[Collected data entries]
********************
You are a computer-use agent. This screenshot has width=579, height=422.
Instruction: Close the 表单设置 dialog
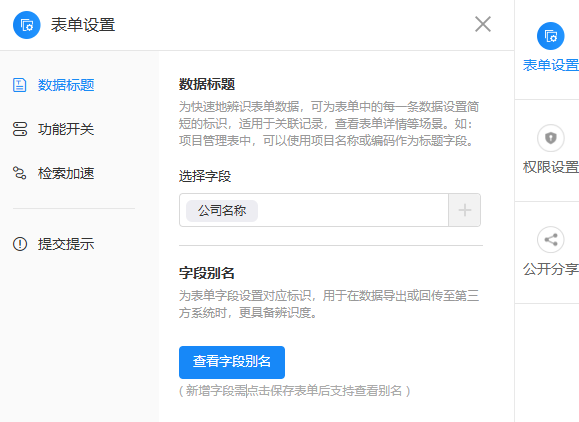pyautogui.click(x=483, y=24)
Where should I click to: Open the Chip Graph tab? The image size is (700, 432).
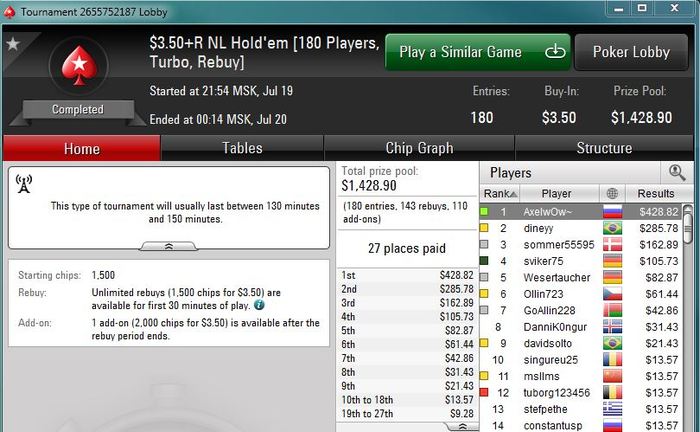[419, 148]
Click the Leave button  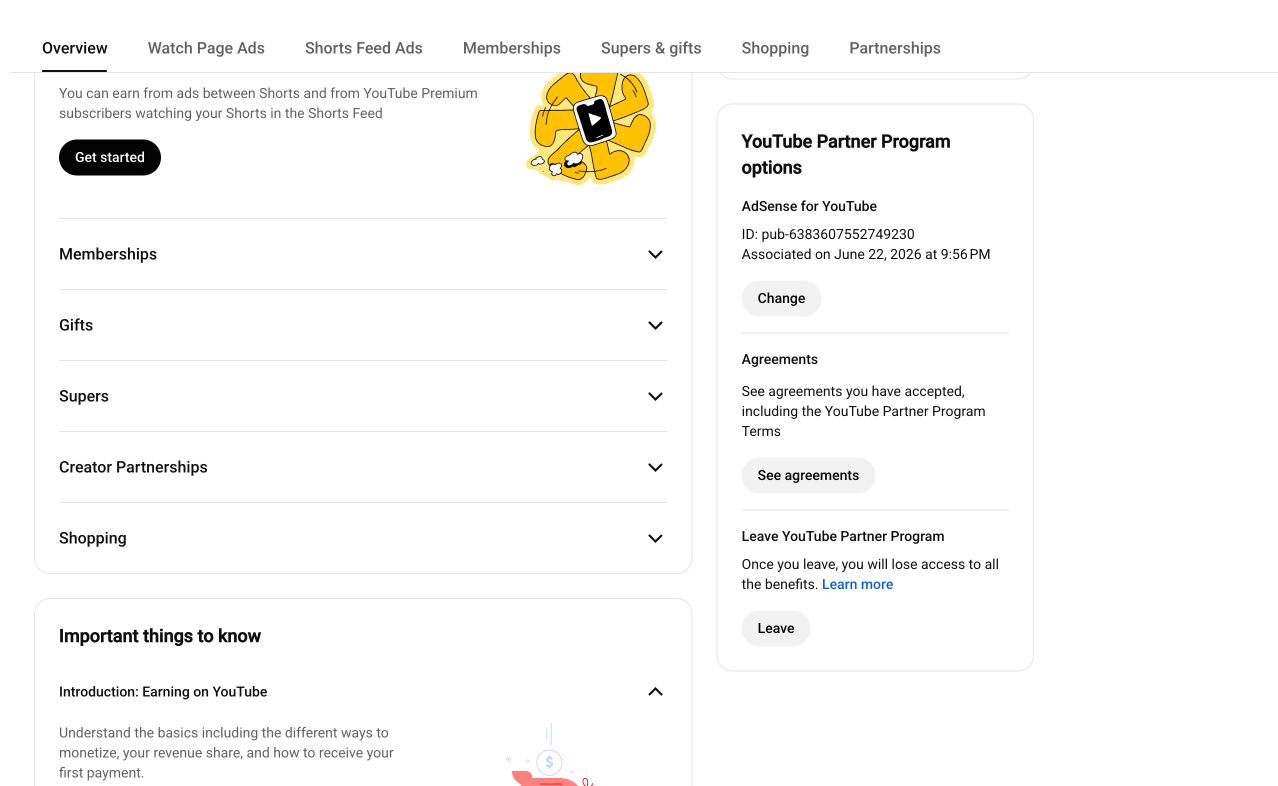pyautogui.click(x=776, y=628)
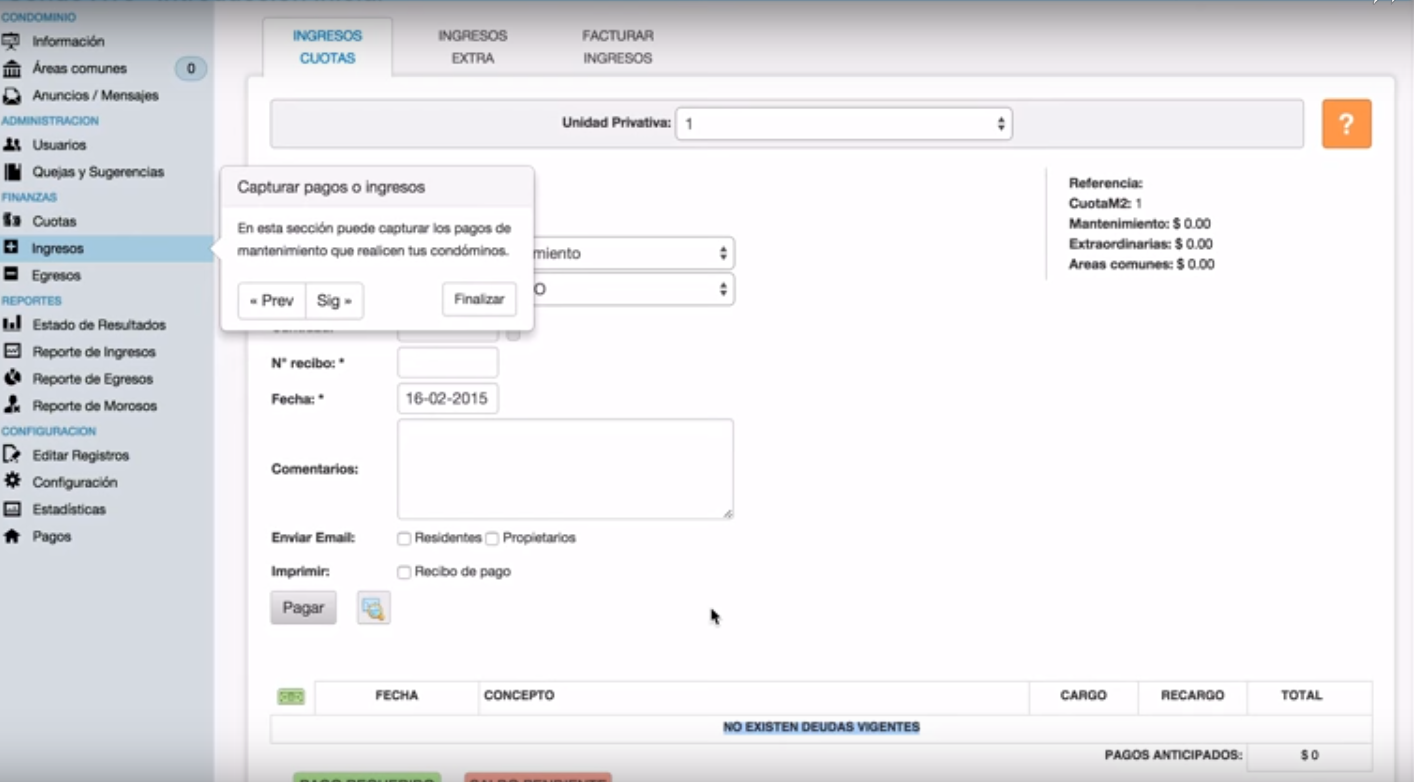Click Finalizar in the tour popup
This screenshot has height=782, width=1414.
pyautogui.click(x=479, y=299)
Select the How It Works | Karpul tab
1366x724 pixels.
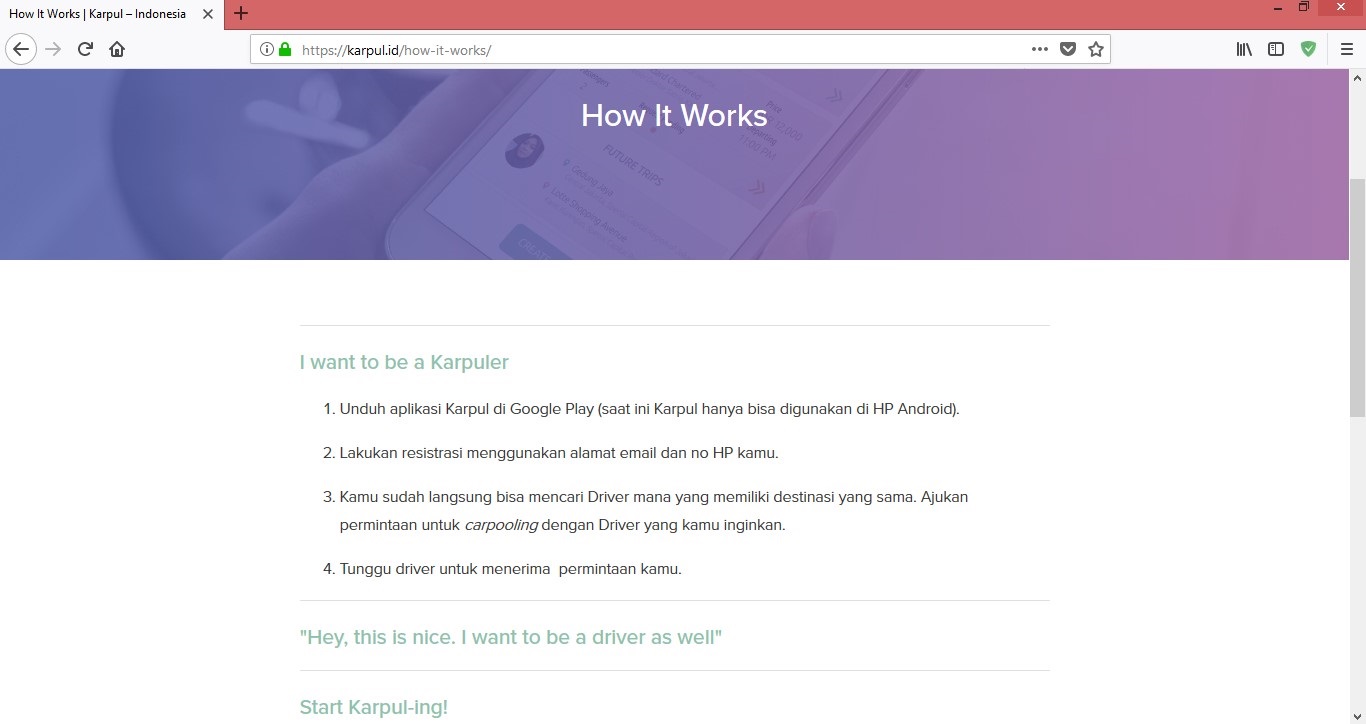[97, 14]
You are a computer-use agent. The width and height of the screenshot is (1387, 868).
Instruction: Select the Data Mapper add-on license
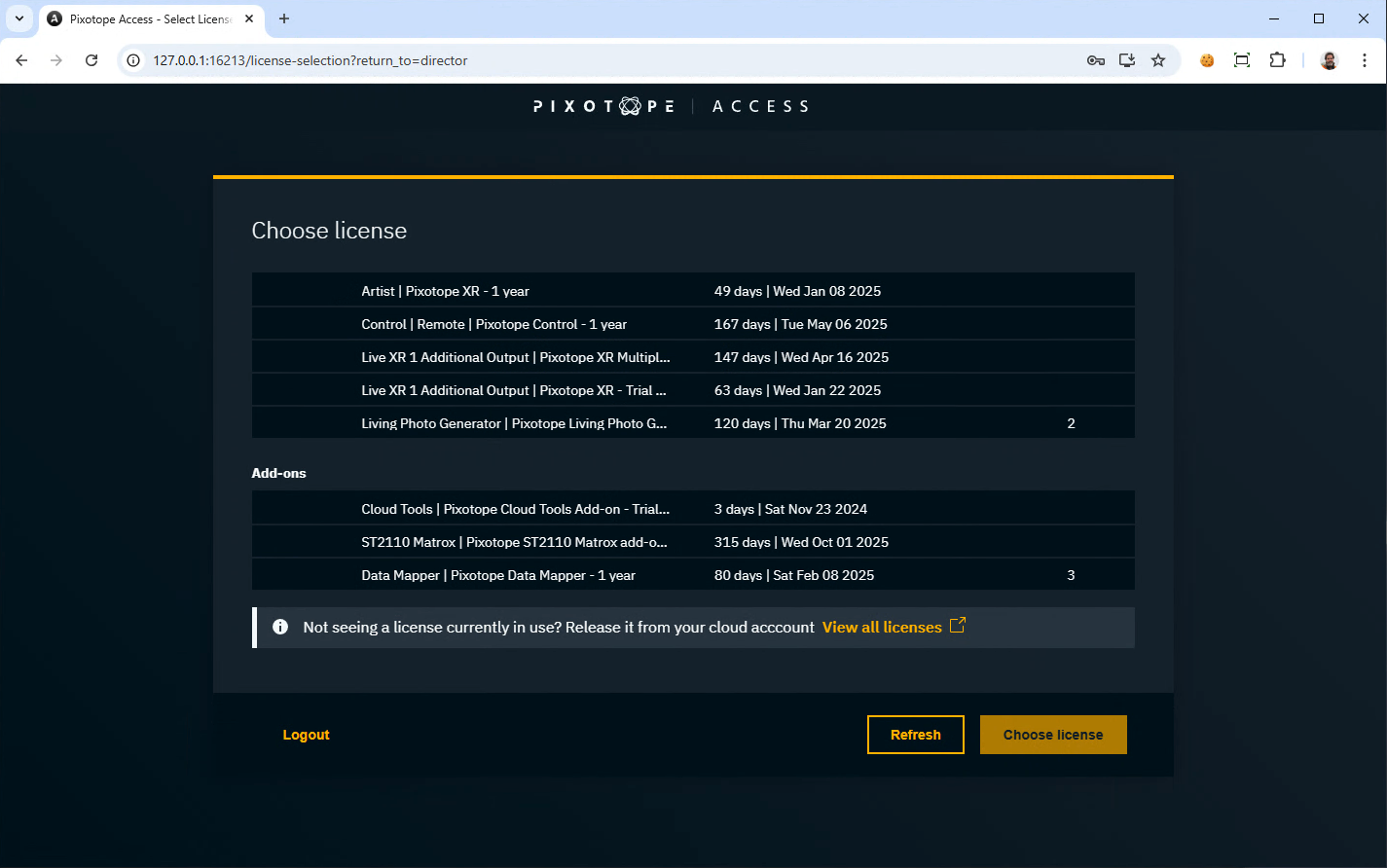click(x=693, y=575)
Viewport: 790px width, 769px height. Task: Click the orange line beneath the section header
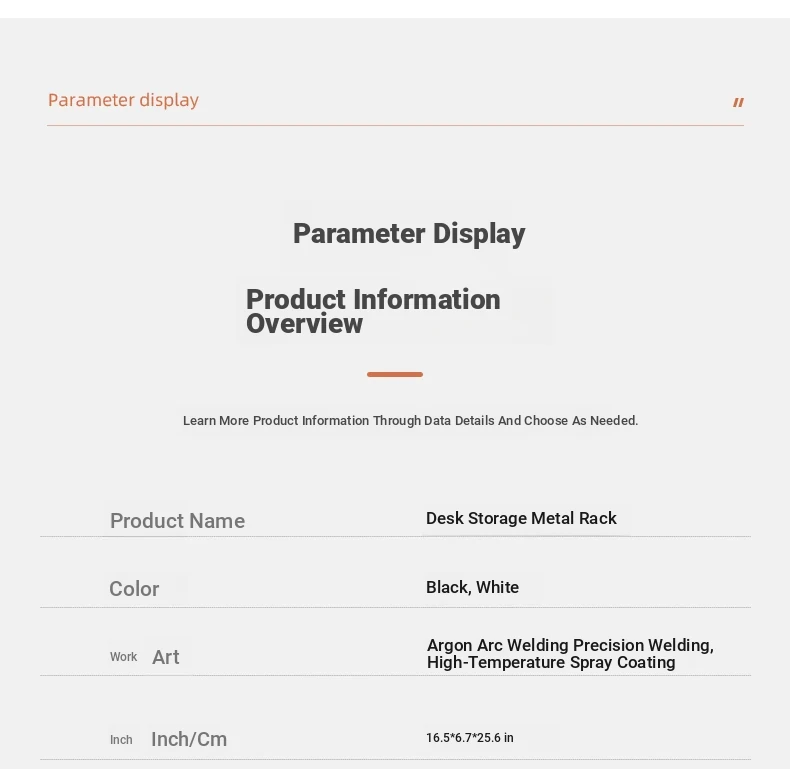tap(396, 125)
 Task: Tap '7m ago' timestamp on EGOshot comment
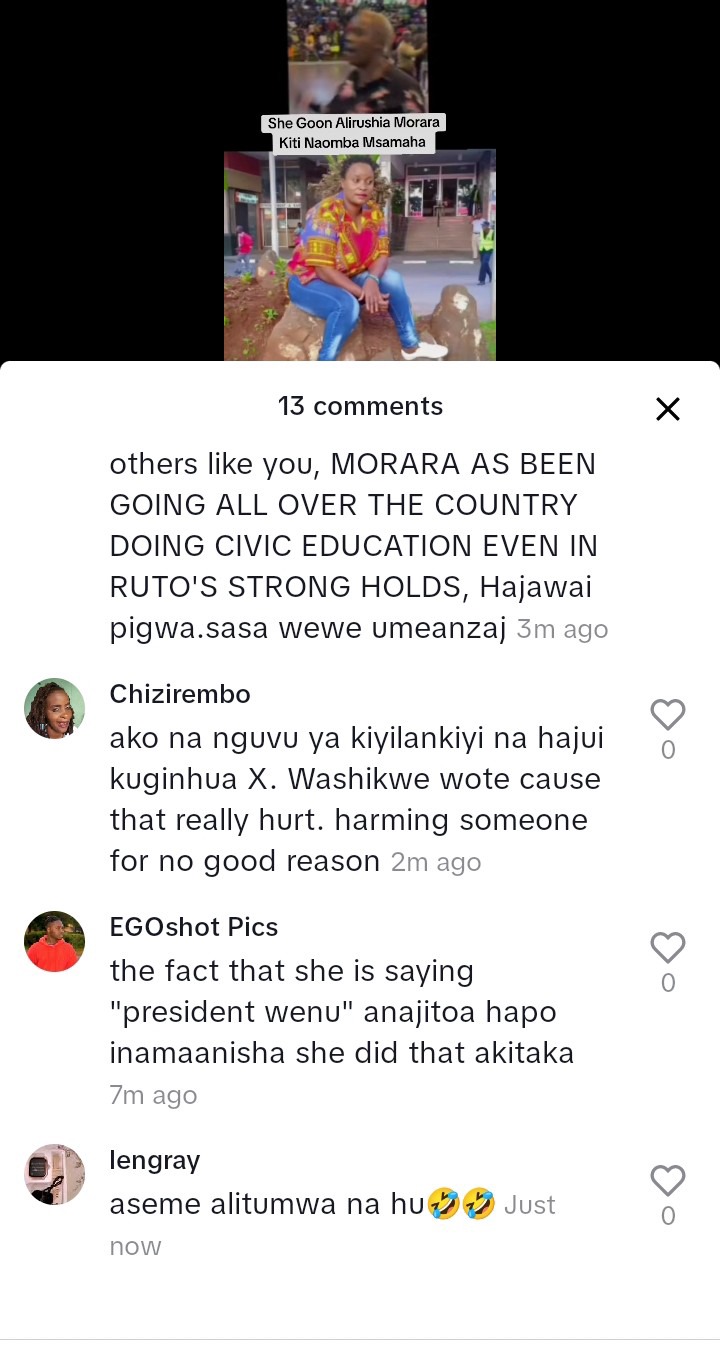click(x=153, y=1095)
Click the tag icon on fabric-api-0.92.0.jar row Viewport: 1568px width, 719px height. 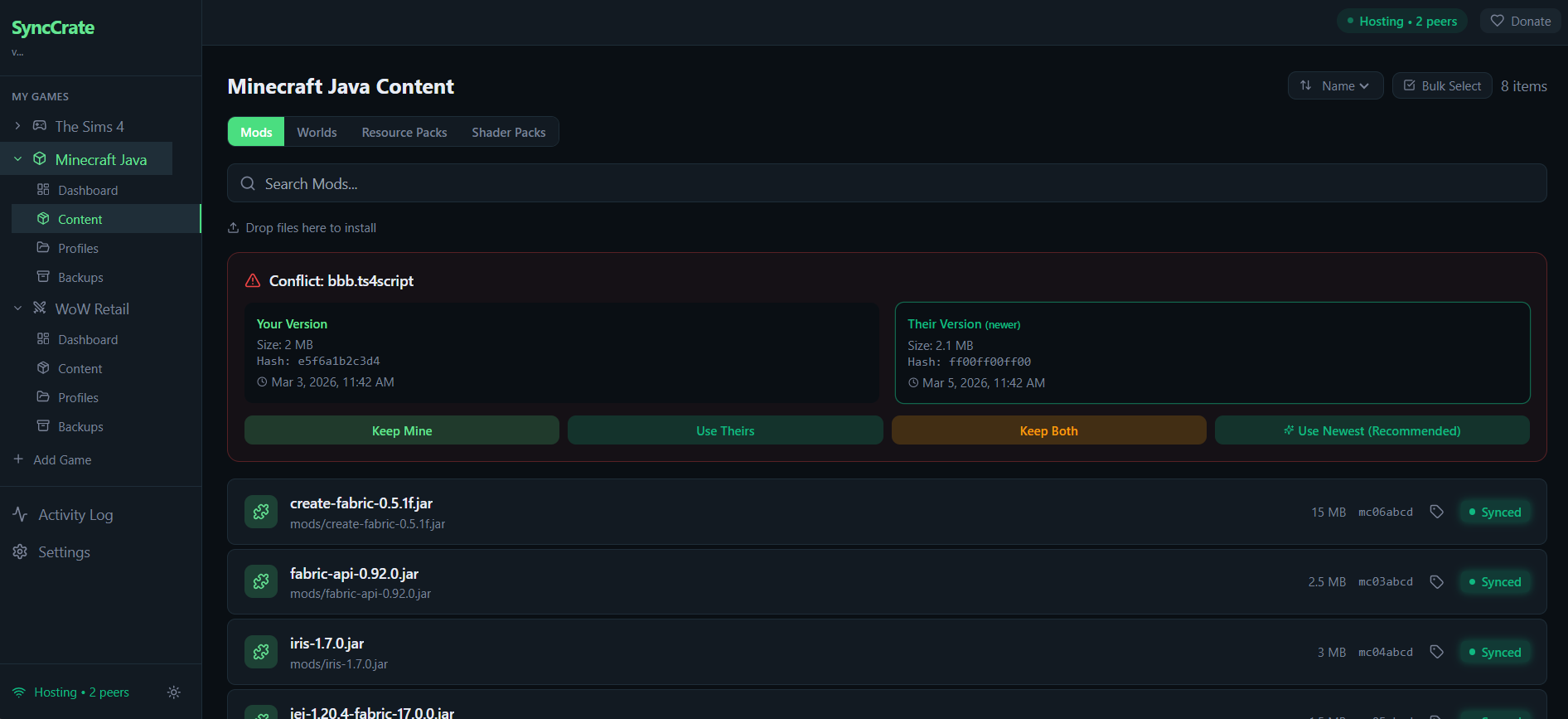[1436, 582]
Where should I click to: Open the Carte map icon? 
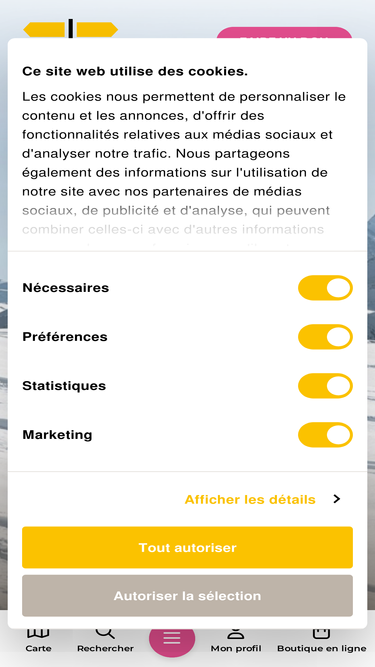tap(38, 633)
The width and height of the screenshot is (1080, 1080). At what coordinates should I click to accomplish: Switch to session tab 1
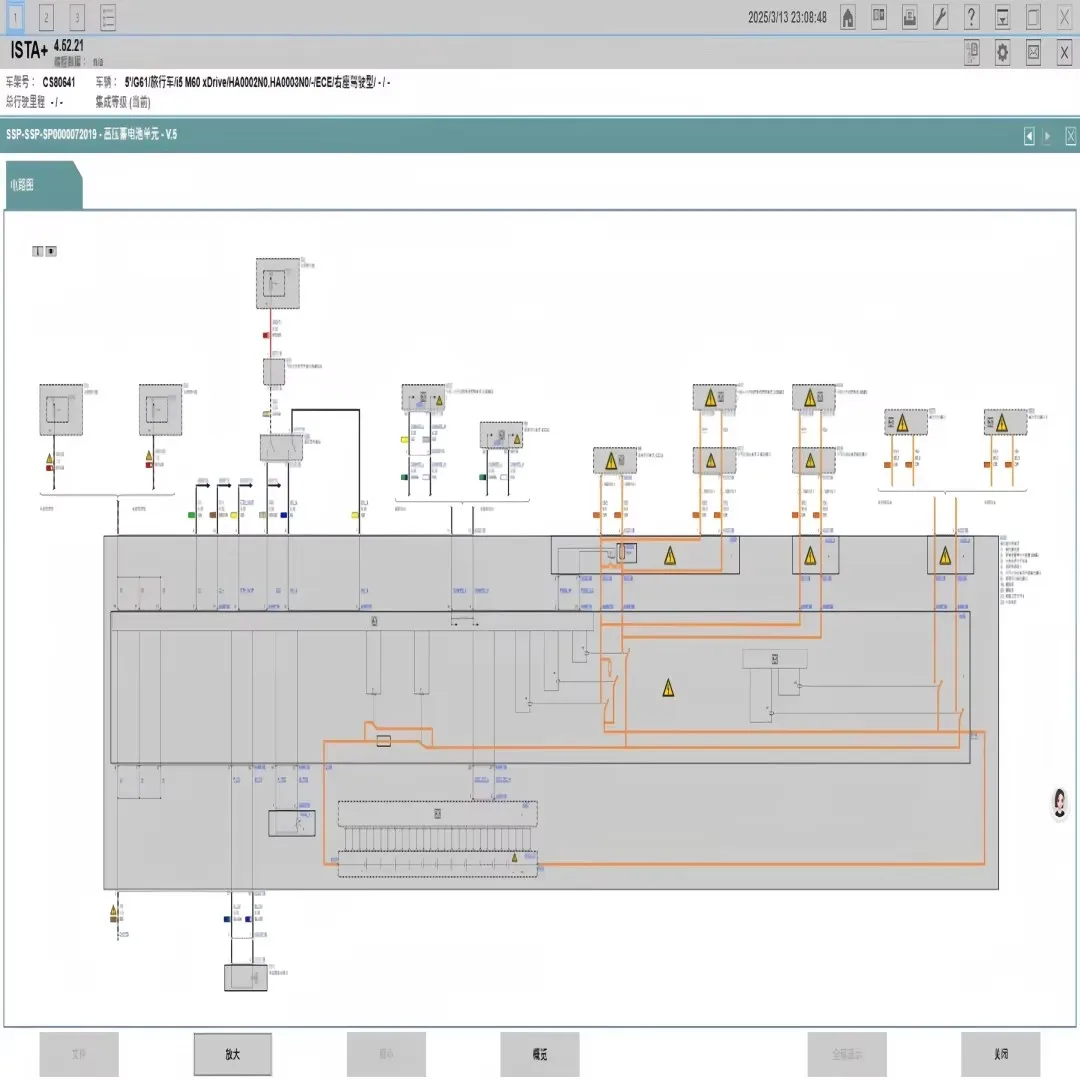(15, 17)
********************
[PROBLEM STATEMENT] Find the word "agent" in the entries above, then copy each line that holds it.

[OUTPUT FOR THIS EXERCISE]
You are a computer-use agent. This screenshot has width=579, height=422.
You are a computer-use agent. The width and height of the screenshot is (1387, 868).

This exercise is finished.